Hey!

Big +1

I think this is a great initiative and we should follow the path laid down
by other projects.
Starting with X=1 year and Y=3 months is very forgiving, I personally
wouldn't mind immediately going more aggressive to clean up the backlog.

So for me X = 6m Y = 3m is also perfectly fine.

Cheers,
Gyula

On Tue, Dec 17, 2024 at 9:06 PM Jim Hughes <jhug...@confluent.io.invalid>
wrote:

> Hi Tom,
>
> I like the idea of starting with X=1 year and Y=3 months.  That plus having
> CHI review recent PRs would be helpful.
>
> Your suggestion of having a bot which "lints" naming conventions could be
> useful.  Maybe there could be a CHI-bot to automate what you and others are
> doing manually. :)
> I would not suggest that this bot close PRs, but rather it could suggest
> how to improve them.  Or if CI is green and other conditions are met, it
> could apply a "ready for review" label to draw attention.
>
> Cheers,
>
> Jim
>
>
>
> On Tue, Dec 17, 2024 at 11:21 AM Tom Cooper <c...@tomcooper.dev> wrote:
>
> > TL;DR
> >
> > - We have over 1.2k open PRs, this is an issue as it makes new
> > contributors think twice about committing and looks like a problem that
> is
> > too-big-to-solve for committers.
> > - There have been various attempts, over the last 6 years, to enable the
> > Stale PR bot/action to prompt authors to refresh old PRs and auto-close
> > them if no action is taken.
> > - These were rejected as some committers felt this was punishing
> > contributors for the committers not reviewing/closing PRs fast enough.
> > - Others felt that, rather than "sweeping the problem under the rug",
> > using the Stale PR functionality would actually reveal the true scale of
> > the issue. Allowing committers to see what were truly active PRs.
> > - Other Apache projects such as Kafka, Beam, Spark, Airflow and many
> > others have enabled the stale PR GitHub action.
> > - Despite this, Kafka still has 1k open PRs. However, these PRs have all
> > been updated/commented on in the last 3-4 months, so can be considered
> > active.
> > - For Flink, only 12% of the open PRs have been updated in the last 3
> > months and only 41% in the last year.
> > - I propose we enable the Stale PR Github action to clear the backlog and
> > reduce the PRs down to those that are active and relevant.
> > - We can start with PRs that haven't been active in the last year and
> give
> > authors 3 months to refresh them. These thresholds could then be reduced
> > over time, towards the norm for other Apache projects, of 3 months
> > inactivity and 1 month to refresh.
> >
> > The Problem
> >
> > Currently, we have 1245 open PRs in the main upstream Flink GitHub
> > repository. The oldest of which was created over seven and half years
> ago.
> > Many of these PRs haven't been commented on or interacted with in years.
> >
> > I am definitely not here to cast blame. Flink is a huge project, the
> > committers are volunteers and only have so much time. Also, Flink is
> > certainly not the only open source project to face this issue. However,
> the
> > large number of open PRs is a drag on the community, it makes new
> > contributors think twice about opening PRs and I am sure it is
> demoralising
> > for committers to see the mountain keep growing.

**Task list:**
1 – In the stale-PR thread, how many open PRs are in the main upstream Flink GitHub repository?
2 – Write a continuation of the stale-PR thread, picking up right after its final sentence.
The material is not needed here.

**Listing:**
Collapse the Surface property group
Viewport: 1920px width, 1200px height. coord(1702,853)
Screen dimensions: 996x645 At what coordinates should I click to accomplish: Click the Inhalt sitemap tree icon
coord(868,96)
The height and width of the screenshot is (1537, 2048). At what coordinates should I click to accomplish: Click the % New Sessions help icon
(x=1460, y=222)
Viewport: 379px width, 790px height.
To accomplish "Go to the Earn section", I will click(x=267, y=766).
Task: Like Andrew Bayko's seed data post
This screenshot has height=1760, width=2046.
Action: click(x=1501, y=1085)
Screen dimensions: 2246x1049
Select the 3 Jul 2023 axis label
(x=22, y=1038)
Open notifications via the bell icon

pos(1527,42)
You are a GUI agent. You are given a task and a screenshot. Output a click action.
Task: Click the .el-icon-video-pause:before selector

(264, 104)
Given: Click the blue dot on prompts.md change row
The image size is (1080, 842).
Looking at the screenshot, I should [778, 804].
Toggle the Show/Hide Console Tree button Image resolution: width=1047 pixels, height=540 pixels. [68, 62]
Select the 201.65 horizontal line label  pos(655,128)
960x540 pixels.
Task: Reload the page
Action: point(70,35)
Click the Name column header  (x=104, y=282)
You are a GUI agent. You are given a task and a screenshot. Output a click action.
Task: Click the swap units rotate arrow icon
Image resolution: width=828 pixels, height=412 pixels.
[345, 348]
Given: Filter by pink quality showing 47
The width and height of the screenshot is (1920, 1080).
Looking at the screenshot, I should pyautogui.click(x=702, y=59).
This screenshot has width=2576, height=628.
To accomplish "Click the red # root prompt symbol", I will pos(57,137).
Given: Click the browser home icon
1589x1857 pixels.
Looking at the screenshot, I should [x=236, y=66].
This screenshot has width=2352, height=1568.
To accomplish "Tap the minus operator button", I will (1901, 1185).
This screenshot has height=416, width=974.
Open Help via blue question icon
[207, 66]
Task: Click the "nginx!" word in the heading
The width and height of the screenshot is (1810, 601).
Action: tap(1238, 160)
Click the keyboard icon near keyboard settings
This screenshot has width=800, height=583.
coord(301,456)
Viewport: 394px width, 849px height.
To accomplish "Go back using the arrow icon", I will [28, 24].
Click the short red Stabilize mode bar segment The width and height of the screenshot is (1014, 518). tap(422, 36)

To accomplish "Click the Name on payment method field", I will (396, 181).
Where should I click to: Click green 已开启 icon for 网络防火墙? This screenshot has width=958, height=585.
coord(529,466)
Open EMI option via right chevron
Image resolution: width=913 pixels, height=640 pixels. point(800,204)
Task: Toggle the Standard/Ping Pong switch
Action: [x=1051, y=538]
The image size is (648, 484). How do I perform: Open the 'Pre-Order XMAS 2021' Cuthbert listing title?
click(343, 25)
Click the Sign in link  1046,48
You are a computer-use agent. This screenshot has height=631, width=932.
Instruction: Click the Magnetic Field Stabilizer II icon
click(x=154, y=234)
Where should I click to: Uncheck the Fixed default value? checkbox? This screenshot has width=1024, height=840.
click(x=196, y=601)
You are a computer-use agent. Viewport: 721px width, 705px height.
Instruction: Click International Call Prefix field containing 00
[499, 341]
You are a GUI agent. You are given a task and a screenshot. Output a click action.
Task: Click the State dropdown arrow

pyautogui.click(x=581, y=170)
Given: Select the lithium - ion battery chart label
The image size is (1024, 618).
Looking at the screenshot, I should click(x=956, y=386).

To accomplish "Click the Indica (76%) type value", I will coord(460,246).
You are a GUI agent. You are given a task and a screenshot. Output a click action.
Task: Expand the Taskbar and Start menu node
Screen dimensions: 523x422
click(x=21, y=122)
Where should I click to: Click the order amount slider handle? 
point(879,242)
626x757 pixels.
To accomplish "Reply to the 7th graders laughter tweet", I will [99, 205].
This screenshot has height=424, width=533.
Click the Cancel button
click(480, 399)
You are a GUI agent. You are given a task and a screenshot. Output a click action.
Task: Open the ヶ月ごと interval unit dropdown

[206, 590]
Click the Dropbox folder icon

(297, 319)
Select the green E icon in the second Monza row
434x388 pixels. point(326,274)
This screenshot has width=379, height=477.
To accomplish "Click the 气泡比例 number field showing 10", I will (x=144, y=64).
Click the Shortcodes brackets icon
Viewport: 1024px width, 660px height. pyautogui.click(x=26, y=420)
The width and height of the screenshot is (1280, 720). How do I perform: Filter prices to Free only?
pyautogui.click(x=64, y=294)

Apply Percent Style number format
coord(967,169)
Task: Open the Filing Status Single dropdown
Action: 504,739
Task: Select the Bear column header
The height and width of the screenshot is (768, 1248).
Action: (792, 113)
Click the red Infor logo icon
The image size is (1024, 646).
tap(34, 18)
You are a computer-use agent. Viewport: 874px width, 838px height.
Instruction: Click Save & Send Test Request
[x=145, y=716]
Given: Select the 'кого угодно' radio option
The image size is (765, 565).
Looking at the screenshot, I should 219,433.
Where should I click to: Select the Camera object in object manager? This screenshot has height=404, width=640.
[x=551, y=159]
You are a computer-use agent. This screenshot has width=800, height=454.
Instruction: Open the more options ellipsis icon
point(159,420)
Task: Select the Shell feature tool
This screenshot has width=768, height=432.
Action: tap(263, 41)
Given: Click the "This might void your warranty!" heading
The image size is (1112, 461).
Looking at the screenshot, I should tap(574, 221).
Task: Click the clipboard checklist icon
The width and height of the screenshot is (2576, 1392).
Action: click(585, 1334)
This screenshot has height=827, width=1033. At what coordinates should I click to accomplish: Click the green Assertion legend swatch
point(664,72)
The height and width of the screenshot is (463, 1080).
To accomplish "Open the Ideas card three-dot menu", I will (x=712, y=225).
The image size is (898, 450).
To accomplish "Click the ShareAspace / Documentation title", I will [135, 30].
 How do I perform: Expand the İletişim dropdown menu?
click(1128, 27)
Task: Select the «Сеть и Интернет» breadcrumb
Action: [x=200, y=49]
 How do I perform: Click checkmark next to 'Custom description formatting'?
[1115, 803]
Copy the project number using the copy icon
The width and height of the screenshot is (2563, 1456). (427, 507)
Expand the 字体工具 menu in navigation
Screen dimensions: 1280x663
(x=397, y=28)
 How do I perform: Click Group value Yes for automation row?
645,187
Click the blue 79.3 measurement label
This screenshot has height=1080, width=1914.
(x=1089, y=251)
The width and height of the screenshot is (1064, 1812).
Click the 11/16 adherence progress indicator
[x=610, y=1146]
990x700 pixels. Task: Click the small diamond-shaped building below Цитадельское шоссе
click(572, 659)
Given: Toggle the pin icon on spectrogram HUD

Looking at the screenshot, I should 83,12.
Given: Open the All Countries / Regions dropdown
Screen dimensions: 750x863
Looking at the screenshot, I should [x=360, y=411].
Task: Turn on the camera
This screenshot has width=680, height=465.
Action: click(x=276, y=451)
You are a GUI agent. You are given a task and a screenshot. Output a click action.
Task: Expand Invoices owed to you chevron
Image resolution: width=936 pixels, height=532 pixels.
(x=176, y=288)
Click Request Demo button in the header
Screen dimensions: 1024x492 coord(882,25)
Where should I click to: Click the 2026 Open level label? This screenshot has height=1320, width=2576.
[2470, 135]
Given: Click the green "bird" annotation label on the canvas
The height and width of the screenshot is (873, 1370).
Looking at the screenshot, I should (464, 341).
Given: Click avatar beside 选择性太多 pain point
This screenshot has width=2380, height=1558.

**Outputs for the tasks:**
1 – 1245

2 –
> >
> > Dealing with this was a big part of why the [Community Health Initiative
> > (CHI)](
> >
> https://cwiki.apache.org/confluence/display/FLINK/Community+Health+Initiative+%28CHI%29+workgroup
> )
> > working group was set up. We are [making progress](
> >
> https://cwiki.apache.org/confluence/pages/viewpage.action?pageId=332500010
> )
> > on reviewing and triaging the top of the PR stack. However, the bottom of
> > the stack is also an issue.
> >
> > Background
> >
> > It seems reasonable that a PR that is the better part of a decade old and
> > hasn't been commented on in years, is probably not relevant and could be
> > closed. Indeed, this very point has been brought up before, first in
> [2018](
> > https://lists.apache.org/thread/qpxkm7s0t6qy571bh14lr26jmos6plfp)
> [where](
> > https://lists.apache.org/thread/k11krmyr5rbclw7jhcmshp828fov3w0n) it was
> > commented that:
> >
> > > The current situation with 350 open PRs may send a signal to
> > contributors that it may actually be too much hassle to get a change
> > committed in Flink.
> >
> > At that time, there was some [push-back](
> > https://lists.apache.org/thread/6qlytq81zrctbv9kbk4z30vkngxvw9o1) to the
> > proposal of using the stale PR bot. Mostly around auto-closing the PRs
> > being perceived as harsh, given that the issue was mostly due to lack of
> > committer review. The Beam community went ahead and enabled it, but the
> > discussion on the Flink side seems to have then died out.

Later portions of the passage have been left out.